Going to work for AgraQuest allowed Meadows-Smith to indulge a passion for entrepreneurship and adventure. As a boy growing up in rural Kent, England, he bred and sold rabbits, and he gathered frogs from his parents’ pond and sold them to the local pet shop. At the age of 16, he managed a retail store where adults in their 30s and 40s were reporting to him.

After graduating from England’s University of Birmingham in 1984 with a degree in genetics, Meadows-Smith took off for South Africa to spend a year at the University of the Witwatersrand in Johannesburg. There he worked on a breeding project to improve the yield and drought resistance of cassava, a tropical food crop. At the end of his time in South Africa, he hitchhiked his way back to England with $150 in his pocket.

Back at home, Meadows-Smith joined the Japanese trading firm Sumitomo. Given his training in genetics, Sumitomo assigned him to sell agricultural chemicals in Russia and the Middle East. “It turned into a great career,” he says.

He stayed with Sumitomo, he says, until he “hit a glass ceiling as a non-Japanese person.” In 1993, he joined Uniroyal Chemical; in 1996, it became part of what is today Chemtura. Over the years he developed a reputation as an executive who could be called on to expand healthy operations and fix others in trouble.
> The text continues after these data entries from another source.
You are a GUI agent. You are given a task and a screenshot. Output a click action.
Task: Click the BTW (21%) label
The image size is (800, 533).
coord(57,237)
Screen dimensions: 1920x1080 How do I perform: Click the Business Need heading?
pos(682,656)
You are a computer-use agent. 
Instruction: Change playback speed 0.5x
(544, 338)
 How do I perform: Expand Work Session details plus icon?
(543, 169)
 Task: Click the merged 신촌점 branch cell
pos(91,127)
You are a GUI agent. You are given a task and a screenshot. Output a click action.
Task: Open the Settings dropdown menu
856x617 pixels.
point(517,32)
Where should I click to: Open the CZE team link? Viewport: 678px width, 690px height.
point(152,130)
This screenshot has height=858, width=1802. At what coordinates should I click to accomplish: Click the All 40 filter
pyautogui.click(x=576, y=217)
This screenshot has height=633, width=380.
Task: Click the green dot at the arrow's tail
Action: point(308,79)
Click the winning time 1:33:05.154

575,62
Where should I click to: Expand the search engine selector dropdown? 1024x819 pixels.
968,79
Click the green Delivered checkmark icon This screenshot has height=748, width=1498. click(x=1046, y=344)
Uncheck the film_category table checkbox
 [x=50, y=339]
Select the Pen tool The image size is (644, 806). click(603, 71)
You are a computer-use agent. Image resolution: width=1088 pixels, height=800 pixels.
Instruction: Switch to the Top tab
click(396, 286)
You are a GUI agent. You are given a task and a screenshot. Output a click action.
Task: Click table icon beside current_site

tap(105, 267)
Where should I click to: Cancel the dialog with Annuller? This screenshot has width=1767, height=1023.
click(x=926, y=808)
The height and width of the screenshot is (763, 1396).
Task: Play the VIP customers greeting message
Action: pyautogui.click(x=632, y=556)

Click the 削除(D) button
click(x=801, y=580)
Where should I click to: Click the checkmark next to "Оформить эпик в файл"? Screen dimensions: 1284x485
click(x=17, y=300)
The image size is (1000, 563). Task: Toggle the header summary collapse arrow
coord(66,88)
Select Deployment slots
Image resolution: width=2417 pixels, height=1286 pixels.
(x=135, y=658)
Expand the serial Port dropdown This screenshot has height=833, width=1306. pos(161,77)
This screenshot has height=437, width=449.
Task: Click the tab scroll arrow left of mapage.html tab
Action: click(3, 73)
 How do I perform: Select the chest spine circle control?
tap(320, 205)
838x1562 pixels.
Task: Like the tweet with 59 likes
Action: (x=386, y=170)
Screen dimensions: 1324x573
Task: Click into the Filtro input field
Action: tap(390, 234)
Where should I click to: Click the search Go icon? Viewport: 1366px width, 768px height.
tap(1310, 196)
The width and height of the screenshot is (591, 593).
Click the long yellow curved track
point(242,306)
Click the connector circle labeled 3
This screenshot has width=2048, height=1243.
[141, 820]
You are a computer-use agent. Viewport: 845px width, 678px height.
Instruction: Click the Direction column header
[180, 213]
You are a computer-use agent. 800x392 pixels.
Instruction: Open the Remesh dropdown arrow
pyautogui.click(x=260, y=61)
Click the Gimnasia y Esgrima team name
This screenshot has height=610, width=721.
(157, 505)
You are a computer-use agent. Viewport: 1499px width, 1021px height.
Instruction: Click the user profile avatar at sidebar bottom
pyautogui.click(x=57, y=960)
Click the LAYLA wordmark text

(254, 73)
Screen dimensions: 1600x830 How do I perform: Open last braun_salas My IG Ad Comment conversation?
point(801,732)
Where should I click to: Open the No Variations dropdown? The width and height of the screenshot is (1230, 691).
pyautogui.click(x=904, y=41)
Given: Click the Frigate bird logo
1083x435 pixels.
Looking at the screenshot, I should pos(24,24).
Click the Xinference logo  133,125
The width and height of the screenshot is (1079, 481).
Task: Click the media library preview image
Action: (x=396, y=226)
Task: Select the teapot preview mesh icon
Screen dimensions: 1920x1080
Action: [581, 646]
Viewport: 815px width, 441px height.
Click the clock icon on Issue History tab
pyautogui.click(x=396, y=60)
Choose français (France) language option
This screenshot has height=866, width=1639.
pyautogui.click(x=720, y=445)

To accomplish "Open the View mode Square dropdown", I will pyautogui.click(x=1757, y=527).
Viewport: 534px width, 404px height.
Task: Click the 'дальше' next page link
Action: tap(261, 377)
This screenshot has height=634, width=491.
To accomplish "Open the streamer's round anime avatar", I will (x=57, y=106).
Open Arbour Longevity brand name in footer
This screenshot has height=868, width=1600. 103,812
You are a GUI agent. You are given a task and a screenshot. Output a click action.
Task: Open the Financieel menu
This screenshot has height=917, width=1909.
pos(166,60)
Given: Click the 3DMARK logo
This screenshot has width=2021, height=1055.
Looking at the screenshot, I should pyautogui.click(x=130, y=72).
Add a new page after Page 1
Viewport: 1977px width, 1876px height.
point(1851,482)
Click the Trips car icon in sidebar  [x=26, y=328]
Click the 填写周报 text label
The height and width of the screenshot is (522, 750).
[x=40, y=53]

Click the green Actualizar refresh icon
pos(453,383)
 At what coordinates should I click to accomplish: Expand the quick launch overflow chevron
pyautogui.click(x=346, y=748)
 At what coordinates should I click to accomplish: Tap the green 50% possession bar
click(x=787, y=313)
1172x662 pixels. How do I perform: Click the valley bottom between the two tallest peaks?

Meadows-Smith increased the firm’s crop protection footprint in Eastern Europe and eventually oversaw agricultural chemical efforts in Europe, Africa, and the Middle East. Wood, the Chemtura CEO, brought Meadows-Smith to the U.S. in 2004, first to head the global crop protection operations.

However, Wood soon assigned Meadows-Smith oversight of other businesses, including ailing consumer products, plastic additives, and pool chemicals businesses. “Wood put me where leadership was needed to deliver results,” he says.

The experience at Chemtura “taught me how to be a business leader and how to drive value creation,” Meadows-Smith notes. He used that experience at AgraQuest “to decide what would create value, whom to partner with, and where to devote R&D.” He cultivated relationships with firms such as Bayer, Monsanto, and DuPont and focused the R&D organization on bringing new products to market.

Meadows-Smith and AgraQuest’s private equity investors considered taking the company public, he says. But Bayer’s purchase offer was persuasive—it more than compensated the companies’ owners—and the German firm’s strategy “dovetailed with AgraQuest’s,” Meadows-Smith says.

“Good science and strong R&D is a personal passion,” he notes. Bayer CropScience has promised to spend $6.5 billion on research between 2011 and 2016, he points out, and AgraQuest will benefit from the investment. With Bayer, AgraQuest has an opportunity to “bring its technology forward,” Meadows-Smith says. It now has a place where it can “fit in and thrive.”